* [Records]
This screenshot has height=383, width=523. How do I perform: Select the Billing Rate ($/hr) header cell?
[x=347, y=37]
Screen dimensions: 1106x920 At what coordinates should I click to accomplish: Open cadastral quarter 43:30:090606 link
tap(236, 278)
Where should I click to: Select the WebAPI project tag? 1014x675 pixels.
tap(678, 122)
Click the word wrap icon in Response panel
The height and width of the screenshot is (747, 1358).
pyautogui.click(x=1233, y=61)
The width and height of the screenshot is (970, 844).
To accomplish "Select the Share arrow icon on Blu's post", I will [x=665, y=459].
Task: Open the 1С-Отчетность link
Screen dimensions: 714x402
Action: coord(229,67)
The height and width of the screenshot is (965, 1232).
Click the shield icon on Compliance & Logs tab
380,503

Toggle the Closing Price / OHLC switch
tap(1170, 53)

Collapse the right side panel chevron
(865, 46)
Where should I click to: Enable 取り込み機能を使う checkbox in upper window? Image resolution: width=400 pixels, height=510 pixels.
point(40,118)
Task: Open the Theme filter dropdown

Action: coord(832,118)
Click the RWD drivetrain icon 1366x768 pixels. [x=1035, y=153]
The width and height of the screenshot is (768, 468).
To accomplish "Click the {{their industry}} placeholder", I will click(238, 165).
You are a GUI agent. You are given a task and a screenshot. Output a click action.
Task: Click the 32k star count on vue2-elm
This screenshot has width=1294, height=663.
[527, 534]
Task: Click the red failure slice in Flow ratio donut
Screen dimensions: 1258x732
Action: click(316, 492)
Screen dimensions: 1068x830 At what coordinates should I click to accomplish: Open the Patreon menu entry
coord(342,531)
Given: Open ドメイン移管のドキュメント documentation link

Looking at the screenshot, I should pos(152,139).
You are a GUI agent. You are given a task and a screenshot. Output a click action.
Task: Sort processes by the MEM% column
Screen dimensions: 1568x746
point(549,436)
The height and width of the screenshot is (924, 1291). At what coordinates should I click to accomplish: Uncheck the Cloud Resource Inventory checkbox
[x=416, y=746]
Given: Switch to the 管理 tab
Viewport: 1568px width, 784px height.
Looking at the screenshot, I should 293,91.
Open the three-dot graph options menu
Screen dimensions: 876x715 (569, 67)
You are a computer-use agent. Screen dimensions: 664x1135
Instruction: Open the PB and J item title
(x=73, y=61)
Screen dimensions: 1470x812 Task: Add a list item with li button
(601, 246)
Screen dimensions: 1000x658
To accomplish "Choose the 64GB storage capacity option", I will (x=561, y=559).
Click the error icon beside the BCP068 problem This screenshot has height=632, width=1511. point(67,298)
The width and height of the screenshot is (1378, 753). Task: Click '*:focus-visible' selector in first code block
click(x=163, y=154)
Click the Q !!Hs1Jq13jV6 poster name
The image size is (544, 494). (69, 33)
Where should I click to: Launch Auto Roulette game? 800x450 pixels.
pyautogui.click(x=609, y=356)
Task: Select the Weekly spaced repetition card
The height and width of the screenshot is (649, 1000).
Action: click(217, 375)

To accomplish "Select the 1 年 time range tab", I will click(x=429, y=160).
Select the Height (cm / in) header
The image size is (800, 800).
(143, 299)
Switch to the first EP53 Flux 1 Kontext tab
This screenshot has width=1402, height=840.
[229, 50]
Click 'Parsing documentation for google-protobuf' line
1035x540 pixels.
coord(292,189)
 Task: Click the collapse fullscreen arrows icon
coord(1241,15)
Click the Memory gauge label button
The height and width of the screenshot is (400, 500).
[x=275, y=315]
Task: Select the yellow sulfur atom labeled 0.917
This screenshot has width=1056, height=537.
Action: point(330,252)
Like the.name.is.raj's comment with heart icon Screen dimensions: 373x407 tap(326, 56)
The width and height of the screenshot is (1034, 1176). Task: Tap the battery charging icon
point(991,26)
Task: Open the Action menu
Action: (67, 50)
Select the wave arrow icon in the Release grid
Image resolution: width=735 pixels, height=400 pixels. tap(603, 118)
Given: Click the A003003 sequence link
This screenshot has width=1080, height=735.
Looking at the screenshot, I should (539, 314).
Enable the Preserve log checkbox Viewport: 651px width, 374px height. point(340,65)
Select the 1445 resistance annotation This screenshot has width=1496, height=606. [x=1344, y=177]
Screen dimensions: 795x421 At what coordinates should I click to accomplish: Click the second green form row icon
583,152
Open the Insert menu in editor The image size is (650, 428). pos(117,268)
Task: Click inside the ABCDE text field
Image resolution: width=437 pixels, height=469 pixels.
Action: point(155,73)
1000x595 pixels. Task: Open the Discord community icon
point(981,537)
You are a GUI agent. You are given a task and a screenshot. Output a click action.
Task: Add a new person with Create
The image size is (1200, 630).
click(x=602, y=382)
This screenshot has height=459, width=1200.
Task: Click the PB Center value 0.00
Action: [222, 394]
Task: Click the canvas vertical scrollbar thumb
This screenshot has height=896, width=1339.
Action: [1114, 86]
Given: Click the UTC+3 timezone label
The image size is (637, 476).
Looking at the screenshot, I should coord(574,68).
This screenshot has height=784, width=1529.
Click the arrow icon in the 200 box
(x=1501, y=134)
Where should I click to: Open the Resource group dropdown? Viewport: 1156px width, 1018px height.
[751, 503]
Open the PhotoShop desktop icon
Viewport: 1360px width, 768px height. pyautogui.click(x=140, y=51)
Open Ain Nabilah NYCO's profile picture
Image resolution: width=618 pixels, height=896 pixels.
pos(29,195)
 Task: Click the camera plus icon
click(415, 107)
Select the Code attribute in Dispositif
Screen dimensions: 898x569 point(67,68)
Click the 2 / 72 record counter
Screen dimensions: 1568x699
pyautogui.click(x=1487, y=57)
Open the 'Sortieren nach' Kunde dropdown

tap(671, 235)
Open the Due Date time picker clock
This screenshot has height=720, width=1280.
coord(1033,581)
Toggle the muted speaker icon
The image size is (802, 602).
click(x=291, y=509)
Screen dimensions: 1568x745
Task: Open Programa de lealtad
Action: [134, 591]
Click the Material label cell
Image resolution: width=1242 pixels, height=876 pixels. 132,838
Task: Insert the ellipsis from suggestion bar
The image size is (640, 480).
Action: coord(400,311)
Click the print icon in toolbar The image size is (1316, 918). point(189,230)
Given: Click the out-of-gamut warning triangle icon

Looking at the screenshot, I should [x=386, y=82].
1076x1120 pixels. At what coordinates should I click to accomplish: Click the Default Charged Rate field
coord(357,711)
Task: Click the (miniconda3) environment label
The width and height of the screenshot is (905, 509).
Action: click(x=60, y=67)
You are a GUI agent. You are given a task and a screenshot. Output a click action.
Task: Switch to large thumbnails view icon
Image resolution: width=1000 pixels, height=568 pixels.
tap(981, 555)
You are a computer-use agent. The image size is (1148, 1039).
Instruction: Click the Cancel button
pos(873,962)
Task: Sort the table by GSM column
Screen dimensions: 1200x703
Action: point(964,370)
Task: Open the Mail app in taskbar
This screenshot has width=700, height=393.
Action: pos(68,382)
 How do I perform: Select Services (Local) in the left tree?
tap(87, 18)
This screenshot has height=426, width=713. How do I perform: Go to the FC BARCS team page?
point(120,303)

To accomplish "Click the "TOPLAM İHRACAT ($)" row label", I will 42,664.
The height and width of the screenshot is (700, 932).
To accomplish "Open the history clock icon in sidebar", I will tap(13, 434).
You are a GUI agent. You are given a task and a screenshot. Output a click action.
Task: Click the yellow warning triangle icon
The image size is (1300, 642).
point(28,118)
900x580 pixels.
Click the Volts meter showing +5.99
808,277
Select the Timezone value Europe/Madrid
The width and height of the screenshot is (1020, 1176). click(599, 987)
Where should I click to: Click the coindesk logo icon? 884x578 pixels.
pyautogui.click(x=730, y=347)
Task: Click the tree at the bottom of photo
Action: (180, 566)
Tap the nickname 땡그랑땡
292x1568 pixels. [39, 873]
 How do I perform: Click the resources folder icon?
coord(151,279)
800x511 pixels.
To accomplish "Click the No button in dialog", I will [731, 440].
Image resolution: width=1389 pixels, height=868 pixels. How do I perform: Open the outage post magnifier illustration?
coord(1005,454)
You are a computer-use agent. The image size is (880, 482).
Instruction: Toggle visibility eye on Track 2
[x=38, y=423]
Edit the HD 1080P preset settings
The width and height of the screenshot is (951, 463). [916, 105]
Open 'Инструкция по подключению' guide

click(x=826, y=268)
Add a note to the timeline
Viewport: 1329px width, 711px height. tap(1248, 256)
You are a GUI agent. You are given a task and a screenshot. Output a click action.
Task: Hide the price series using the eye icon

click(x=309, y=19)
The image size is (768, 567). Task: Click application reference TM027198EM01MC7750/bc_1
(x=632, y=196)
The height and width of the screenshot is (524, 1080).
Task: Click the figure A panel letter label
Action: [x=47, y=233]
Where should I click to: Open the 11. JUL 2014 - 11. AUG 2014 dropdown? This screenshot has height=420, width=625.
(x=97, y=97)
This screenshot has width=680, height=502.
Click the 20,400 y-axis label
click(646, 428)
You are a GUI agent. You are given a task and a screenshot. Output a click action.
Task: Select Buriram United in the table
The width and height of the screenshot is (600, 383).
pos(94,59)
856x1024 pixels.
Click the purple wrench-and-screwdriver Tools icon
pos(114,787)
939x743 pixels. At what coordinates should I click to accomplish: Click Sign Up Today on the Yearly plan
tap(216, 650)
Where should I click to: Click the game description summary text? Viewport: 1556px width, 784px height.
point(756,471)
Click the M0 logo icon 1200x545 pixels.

* [What is needed] Only the lines above from the one with "This screenshot has height=784, width=1529." up to and including the one with "Task: Insert the ellipsis from suggestion bar" should be repeated, exactly as written.

* [Answer section]
This screenshot has height=784, width=1529.
Click the arrow icon in the 200 box
(x=1501, y=134)
Where should I click to: Open the Resource group dropdown? Viewport: 1156px width, 1018px height.
[751, 503]
Open the PhotoShop desktop icon
Viewport: 1360px width, 768px height. pyautogui.click(x=140, y=51)
Open Ain Nabilah NYCO's profile picture
Image resolution: width=618 pixels, height=896 pixels.
pos(29,195)
 Task: Click the camera plus icon
click(415, 107)
Select the Code attribute in Dispositif
Screen dimensions: 898x569 point(67,68)
Click the 2 / 72 record counter
Screen dimensions: 1568x699
pyautogui.click(x=1487, y=57)
Open the 'Sortieren nach' Kunde dropdown

tap(671, 235)
Open the Due Date time picker clock
This screenshot has height=720, width=1280.
coord(1033,581)
Toggle the muted speaker icon
The image size is (802, 602).
click(x=291, y=509)
Screen dimensions: 1568x745
Task: Open Programa de lealtad
Action: [134, 591]
Click the Material label cell
Image resolution: width=1242 pixels, height=876 pixels. 132,838
Task: Insert the ellipsis from suggestion bar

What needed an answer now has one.